Mientras los demás iban decidiéndose, a menudo por casualidad, a menudo a través de la familia, por sus diversas especialidades, Martin permanecía dudoso. Admiraba la insistencia del decano Silva en el servicio inmediato del médico a la humanidad, pero no podía olvidar las frescas horas ascéticas del laboratorio. Hacia finales del segundo año, pasó a ser necesario tomar una decisión, y se sintió conmovido por un discurso en el que el decano Silva condenaba la excesiva especialización y pintaba al excelente viejo médico de pueblo, sacerdote y padre de sus pacientes, sano bajo cielos abiertos, sereno en la conquista de sí mismo. A esto se sumó la llegada de cartas urgentes del señor Tozer, rogando a Martin que se estableciese en Wheatsylvania.
Tozer amaba a su hija, era evidente, y le gustaba, más o menos, Martin, y les quería cerca de él. Wheatsylvania era una «buena plaza», les decía: campesinos bohemios y alemanes y holandeses y escandinavos que pagaban sus facturas. El médico más próximo era Hesselink, que estaba en Groningen, a casi quince kilómetros de distancia, y que tenía más trabajo del que podía atender. Si se iban allí, él ayudaría a Martin a comprar el equipo que necesitase: hasta le enviaría un cheque inmediatamente y después, durante su internado de dos años en el hospital.
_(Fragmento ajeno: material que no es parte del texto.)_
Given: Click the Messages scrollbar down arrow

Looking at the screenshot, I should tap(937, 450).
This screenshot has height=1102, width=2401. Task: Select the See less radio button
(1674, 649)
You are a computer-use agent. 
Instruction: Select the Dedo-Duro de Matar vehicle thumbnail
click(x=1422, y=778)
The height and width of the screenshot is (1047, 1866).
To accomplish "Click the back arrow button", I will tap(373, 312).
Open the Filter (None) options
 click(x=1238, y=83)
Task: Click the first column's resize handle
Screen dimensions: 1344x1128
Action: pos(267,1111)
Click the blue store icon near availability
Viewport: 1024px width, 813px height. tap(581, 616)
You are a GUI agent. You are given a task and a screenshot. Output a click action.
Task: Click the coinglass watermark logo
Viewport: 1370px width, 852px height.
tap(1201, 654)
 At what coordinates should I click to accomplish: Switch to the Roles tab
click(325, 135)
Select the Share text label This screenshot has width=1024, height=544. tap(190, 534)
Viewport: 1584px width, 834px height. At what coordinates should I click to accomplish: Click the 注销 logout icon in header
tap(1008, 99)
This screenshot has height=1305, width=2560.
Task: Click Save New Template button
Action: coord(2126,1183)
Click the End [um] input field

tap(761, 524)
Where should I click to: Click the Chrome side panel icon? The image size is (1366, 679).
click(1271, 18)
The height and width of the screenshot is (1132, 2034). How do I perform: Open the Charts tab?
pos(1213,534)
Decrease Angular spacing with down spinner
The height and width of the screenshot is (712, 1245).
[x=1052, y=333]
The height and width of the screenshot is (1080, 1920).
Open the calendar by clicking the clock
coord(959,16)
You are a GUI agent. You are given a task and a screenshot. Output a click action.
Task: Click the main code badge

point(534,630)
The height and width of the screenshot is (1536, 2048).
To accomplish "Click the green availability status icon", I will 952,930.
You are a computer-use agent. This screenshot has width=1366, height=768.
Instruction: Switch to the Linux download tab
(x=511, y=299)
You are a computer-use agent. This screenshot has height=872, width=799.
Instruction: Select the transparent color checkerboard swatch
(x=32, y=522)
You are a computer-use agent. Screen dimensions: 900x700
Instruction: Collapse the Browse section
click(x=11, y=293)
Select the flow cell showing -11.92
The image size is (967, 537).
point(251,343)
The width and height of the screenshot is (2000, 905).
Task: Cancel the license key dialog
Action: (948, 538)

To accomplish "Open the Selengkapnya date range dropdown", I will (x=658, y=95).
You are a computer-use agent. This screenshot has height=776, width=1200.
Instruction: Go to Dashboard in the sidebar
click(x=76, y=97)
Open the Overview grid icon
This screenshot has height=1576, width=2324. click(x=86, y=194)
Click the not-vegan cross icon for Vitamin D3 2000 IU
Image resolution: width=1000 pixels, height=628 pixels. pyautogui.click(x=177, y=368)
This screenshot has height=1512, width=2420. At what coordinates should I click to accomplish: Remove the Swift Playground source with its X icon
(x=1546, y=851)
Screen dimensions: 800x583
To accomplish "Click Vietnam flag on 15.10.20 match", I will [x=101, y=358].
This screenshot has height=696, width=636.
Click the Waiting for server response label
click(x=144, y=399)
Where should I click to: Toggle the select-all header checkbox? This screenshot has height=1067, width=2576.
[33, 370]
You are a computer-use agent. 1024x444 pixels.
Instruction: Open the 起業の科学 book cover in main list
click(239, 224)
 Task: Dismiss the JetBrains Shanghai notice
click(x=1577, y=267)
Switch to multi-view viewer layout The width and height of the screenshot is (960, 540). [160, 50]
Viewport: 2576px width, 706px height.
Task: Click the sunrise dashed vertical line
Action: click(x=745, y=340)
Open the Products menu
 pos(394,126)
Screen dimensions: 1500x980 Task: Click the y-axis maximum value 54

El capital de Martin estaba prácticamente agotado. A Angus Duer y a él les habían concedido plazas en el Hospital General de Zenith, donde podrían recibir una formación incomparable, pero el Hospital General de Zenith solo daba a sus internos, el primer año, comida y habitación, y Martin temía que no iba a poder aceptar el nombramiento. La oferta de Tozer le emocionó. Leora y él estuvieron toda la noche levantados hablando con entusiasmo de la libertad del Oeste, de los corazones bondadosos y las manos amistosas de los pioneros, del heroísmo y la utilidad de los médicos rurales, y esta vez llegaron a una decisión que se mantuvo firme.
Se establecerían en Wheatsylvania.
Si echaba de menos un poco la investigación y la curiosidad divina de Gottlieb… bueno, ¡sería un médico rural como Robert Koch! No degeneraría convirtiéndose en un jugador de bridge, un zángano cazador de patos. Tendría un pequeño laboratorio propio. De este modo llegó al final de año y se graduó, lució el birrete y la toga bastante azorado. Angus fue el primero y Martin el séptimo de la clase. Dijo adiós, con lamentaciones y abundante cerveza; encontró una habitación para Leora más cerca del hospital; y pasó a convertirse en Martin L. Arrowsmith, doctor en Medicina, médico residente del Hospital General de Zenith.